▶ Task list:
1) In the piece on Dr. Chan, switch "director-general" to "chief" and write out the part starting at "Dr. Chan, Hong" and ending at "2003 SARS outbreak.".
2) According to the piece on Dr. Chan, how many chickens were slaughtered in Hong Kong under her watch?

▶ Document section:
═══

Dr. Chan, Hong Kong Chinese by birth, has been director-general of the World Health Organization since 2006. She made her reputation combatting the 1997 avian flu outbreak and the 2003 SARS outbreak.
She's the right woman in the right place at the right time.
She closed the World Health Assembly in Geneva today with a typically understated speech, calling the meeting "an exceptionally intense session." She has a way of making diplomatic language sound like straight talk.
She then took on the H1N1 threat directly. She called it "a very contagious virus" and "a subtle, sneaky virus." She then refused to call a pandemic, but indicated she might later if the science calls for it.
Pure numbers indicate panic is rising worldwide. Despite intense efforts there is not yet a reliable vaccine. The virus spreads to new countries seemingly every day. There are not enough anti-virals in poor countries to contain a true pandemic.
Because of the nature of the flu crisis, Dr. Chan becomes the first truly global leader with real power. Hers is a test case of whether such global leadership is possible.
In that the signs are hopeful. Dr. Chan's record in Hong Kong was to calm public panic and then take decisive action, slaughtering 1.5 million chickens against political opposition, and withstanding withering criticism in the case of SARS, on which she was cleared by an expert committee.

═══

▶ Data records:

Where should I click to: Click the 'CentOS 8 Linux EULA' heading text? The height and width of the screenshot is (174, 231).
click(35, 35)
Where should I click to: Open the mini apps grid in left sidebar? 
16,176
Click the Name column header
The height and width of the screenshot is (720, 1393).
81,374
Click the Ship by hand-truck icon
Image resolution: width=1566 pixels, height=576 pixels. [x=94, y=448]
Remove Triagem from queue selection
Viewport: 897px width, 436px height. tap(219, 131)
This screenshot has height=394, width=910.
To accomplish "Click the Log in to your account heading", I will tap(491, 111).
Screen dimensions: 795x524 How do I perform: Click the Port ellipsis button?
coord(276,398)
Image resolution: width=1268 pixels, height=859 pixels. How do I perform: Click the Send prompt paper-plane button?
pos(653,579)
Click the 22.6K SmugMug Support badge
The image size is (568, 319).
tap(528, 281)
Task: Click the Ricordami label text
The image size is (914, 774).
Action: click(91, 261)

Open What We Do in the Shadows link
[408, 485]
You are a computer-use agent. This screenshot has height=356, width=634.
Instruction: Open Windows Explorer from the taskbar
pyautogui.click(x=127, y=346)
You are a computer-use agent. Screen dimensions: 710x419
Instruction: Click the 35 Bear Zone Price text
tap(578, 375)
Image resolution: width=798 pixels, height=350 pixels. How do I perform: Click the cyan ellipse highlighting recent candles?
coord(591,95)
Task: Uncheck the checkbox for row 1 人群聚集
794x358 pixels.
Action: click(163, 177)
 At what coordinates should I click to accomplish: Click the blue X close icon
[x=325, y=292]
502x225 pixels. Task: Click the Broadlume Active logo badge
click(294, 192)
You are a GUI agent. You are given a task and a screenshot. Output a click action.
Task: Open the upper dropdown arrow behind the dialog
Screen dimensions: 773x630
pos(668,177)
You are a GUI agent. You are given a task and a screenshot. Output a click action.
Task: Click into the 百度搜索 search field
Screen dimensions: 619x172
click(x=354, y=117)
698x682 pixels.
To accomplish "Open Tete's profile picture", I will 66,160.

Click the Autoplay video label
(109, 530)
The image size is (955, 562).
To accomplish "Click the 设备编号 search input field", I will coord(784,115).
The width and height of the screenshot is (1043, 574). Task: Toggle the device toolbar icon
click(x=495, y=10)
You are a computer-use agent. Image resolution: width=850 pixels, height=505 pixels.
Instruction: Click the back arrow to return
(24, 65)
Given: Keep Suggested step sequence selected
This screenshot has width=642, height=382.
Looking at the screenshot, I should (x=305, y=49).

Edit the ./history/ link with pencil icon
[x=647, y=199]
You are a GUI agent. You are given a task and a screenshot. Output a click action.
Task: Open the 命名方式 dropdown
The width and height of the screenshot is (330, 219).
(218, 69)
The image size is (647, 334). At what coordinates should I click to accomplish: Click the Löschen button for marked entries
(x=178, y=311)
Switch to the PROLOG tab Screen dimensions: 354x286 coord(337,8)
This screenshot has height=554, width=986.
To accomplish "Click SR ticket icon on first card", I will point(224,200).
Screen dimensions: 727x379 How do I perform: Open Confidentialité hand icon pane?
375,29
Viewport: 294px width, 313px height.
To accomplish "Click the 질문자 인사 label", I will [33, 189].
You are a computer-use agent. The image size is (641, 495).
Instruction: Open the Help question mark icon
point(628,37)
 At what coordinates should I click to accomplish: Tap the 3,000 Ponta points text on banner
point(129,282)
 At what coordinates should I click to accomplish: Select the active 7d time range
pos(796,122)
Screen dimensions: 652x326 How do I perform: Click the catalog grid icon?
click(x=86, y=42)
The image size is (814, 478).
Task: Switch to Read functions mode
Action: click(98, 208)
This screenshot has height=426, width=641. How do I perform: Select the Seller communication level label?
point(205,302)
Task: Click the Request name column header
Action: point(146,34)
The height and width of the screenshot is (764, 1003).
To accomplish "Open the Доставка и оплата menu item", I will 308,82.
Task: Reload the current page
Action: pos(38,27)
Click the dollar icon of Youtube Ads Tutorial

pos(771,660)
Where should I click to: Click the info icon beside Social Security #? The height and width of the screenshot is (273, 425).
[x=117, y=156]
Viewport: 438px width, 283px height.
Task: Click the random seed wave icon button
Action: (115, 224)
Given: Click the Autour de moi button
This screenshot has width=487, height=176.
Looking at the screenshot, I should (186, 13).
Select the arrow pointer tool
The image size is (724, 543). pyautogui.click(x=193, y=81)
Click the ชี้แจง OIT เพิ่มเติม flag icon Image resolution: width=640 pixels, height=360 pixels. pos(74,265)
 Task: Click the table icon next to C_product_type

═══

▶ Solutions to the problems:
1)
Dr. Chan, Hong Kong Chinese by birth, has been chief of the World Health Organization since 2006. She made her reputation combatting the 1997 avian flu outbreak and the 2003 SARS outbreak.

2) 1.5 million.